The top Iraqi representative to the United States, Rend Al-Rahim, says Iraq has been granted observer status to the World Trade Organization, a move she hopes will encourage more American businesses to invest in her homeland. Ms. Rahim made the announcement Wednesday at a U.S. Commerce Department briefing on doing business in Iraq.
Iraqi Representative Rend Al-Rahim says WTO observer status is something her country has eagerly wanted. "It means that Iraq is going to enter into the global economy," she said. "It means that Iraq is going to be part of the international community, not only politically at the United Nations, but in all the forums, the economic and trade forums, of the world community. But really, and most of all, what it says to me is the world community is showing its confidence in Iraq."
Ms.
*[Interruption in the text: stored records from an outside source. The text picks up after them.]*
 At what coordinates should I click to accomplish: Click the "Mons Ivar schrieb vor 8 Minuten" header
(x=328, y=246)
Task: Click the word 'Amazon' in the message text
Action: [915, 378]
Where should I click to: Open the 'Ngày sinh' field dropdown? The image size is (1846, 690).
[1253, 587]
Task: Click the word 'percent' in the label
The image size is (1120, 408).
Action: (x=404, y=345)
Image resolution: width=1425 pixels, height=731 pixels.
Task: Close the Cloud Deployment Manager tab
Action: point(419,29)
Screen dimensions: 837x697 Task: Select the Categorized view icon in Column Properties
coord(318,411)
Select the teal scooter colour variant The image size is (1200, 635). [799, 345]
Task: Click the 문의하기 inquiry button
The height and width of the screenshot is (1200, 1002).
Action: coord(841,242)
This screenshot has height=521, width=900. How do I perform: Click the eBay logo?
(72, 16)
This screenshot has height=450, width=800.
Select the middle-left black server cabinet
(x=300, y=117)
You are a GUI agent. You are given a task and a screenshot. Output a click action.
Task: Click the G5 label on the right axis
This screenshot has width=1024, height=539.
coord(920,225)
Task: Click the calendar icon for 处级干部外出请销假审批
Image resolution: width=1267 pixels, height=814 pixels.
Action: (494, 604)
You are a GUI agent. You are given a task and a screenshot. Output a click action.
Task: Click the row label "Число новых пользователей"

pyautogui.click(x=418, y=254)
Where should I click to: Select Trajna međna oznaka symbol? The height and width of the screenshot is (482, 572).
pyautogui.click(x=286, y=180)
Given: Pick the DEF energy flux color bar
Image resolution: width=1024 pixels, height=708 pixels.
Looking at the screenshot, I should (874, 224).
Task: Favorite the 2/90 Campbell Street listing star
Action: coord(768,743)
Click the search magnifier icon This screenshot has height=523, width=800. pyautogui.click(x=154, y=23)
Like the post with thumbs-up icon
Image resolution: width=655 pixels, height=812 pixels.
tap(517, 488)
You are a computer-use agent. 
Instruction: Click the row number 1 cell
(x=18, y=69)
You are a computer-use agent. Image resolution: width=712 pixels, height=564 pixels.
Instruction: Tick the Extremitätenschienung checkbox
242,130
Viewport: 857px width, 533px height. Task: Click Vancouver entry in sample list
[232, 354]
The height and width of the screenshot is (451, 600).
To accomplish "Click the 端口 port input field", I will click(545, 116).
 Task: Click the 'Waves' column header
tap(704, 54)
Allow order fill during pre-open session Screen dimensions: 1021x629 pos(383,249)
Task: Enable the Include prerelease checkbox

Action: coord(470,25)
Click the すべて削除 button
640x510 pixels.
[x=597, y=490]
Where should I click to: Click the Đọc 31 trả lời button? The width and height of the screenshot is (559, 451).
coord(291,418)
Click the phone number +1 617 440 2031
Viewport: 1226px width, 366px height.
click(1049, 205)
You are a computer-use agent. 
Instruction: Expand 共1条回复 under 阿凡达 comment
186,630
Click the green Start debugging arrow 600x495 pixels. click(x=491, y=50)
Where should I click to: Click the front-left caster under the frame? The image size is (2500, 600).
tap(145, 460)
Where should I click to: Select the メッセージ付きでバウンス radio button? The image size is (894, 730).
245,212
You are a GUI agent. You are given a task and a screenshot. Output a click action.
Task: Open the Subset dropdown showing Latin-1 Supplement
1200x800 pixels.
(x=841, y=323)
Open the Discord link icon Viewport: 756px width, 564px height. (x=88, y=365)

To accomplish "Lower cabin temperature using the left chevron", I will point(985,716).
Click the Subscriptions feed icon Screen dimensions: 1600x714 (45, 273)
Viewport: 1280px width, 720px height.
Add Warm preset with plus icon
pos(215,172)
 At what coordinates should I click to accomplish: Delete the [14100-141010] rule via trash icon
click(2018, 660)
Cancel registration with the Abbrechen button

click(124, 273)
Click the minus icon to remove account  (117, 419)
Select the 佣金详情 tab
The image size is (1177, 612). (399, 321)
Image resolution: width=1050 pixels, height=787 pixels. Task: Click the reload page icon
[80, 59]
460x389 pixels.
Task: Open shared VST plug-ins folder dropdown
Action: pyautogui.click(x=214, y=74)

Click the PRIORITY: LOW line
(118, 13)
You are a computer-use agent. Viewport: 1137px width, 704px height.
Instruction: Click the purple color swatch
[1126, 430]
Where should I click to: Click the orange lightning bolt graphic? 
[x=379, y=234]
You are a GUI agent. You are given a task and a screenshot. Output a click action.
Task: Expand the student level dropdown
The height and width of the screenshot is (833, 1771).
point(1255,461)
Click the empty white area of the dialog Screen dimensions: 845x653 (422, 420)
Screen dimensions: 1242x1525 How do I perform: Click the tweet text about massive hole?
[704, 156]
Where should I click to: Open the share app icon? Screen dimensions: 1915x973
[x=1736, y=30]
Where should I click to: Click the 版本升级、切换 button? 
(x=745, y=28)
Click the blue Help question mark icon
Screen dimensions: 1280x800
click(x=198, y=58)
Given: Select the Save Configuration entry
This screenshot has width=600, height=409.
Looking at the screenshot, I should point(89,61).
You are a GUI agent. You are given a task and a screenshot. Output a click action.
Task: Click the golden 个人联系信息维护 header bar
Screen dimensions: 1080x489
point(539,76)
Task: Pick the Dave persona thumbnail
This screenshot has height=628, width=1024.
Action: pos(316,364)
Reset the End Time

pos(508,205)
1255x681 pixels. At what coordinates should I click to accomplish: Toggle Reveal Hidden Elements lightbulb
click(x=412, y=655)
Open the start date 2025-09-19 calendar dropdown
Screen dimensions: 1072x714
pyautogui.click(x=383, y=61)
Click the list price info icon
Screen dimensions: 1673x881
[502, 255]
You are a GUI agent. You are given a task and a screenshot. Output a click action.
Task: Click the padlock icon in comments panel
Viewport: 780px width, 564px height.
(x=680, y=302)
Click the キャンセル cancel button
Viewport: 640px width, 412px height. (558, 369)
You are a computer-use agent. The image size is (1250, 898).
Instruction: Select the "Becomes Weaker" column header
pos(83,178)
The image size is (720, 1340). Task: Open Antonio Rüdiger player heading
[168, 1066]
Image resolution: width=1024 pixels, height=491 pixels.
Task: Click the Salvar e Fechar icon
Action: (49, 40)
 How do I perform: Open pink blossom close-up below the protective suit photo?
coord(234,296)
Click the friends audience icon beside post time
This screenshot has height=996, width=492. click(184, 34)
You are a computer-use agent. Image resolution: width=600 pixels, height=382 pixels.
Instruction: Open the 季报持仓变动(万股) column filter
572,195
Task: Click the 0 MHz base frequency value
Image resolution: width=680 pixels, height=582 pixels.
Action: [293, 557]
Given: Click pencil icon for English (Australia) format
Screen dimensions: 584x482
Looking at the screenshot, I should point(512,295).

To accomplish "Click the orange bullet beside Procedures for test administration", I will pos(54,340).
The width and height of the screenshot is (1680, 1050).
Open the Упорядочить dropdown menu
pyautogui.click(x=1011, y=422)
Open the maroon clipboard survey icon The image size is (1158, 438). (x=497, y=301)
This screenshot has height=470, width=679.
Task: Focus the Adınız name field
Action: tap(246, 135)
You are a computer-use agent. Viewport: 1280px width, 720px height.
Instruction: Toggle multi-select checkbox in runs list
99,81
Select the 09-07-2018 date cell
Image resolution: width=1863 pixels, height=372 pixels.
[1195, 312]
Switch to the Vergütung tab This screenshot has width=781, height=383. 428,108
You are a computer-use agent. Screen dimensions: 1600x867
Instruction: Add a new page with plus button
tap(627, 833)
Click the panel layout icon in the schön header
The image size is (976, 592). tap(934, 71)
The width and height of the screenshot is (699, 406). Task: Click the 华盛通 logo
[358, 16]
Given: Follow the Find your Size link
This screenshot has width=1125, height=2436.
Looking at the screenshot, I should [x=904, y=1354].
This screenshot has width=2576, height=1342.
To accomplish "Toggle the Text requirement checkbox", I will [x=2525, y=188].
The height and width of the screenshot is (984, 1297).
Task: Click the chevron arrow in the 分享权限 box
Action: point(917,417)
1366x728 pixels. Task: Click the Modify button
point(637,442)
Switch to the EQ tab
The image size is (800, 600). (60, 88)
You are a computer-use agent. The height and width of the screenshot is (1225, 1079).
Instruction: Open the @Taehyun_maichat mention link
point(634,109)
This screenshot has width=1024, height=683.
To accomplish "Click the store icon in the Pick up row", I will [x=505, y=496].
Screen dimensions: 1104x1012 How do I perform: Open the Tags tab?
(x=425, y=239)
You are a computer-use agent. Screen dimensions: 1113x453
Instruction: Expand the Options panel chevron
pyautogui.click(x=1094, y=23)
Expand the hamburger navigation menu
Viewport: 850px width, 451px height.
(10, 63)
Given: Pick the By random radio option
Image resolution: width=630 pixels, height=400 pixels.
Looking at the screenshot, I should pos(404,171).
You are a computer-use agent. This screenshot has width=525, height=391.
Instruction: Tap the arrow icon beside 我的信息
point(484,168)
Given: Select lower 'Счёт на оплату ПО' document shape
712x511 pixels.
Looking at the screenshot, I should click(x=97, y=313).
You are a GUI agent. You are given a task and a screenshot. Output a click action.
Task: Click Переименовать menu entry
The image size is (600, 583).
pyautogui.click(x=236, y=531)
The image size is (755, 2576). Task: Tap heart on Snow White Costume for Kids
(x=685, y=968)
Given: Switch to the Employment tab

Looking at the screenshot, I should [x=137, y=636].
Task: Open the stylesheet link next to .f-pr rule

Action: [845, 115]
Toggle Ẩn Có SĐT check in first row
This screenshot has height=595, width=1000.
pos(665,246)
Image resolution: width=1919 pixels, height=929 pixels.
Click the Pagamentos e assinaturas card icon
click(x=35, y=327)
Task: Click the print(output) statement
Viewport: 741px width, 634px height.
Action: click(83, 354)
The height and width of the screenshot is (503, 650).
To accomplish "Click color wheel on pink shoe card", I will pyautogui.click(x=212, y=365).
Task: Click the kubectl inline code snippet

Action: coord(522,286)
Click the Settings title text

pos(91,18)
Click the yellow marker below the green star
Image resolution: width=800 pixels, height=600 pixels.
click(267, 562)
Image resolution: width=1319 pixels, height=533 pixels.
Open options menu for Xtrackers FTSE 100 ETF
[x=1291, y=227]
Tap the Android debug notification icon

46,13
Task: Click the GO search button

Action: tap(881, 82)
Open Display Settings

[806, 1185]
Rahim told the conference, which was attended by representatives from about 500 U.S. companies, that as Iraq becomes more bound by international trade regulations, American companies can also benefit.
"It is also going to be very important for those who want to invest in Iraq because it does establish certain standards of transparency, accountability, and financial conduct and investment laws that Iraq has to apply and stand by," she said.
Security in Iraq is a major issue, especially after two car bombs in less than 24 hours killed dozens of people there.
The Coalition Provisional Authority's director of private sector development, Tom Foley, sought to reassure the representatives that the situation in Iraq is not as bad as they see on TV.
"There are many tens of thousands of Westerners in Iraq and some 25 million Iraqis," he said. "The number of people who have died or been injured by violence, targeted non-military Westerners, is extremely low. And the statistical risk of being hurt is probably something like riding a motorcycle or skydiving, which are, to many, acceptable risks."
Mr. Foley said current security needs and risks should be considered a cost of doing business in Iraq. He says this should be weighed against a possible future risk, the loss of competitiveness. He said a company that waits too long to invest could lose the Iraq market to others who are better established.
Mr. Foley said Iraq offers a rare situation that should be attractive to U.S. businesses. He described it as a market with great potential that is opening up after a long sleep.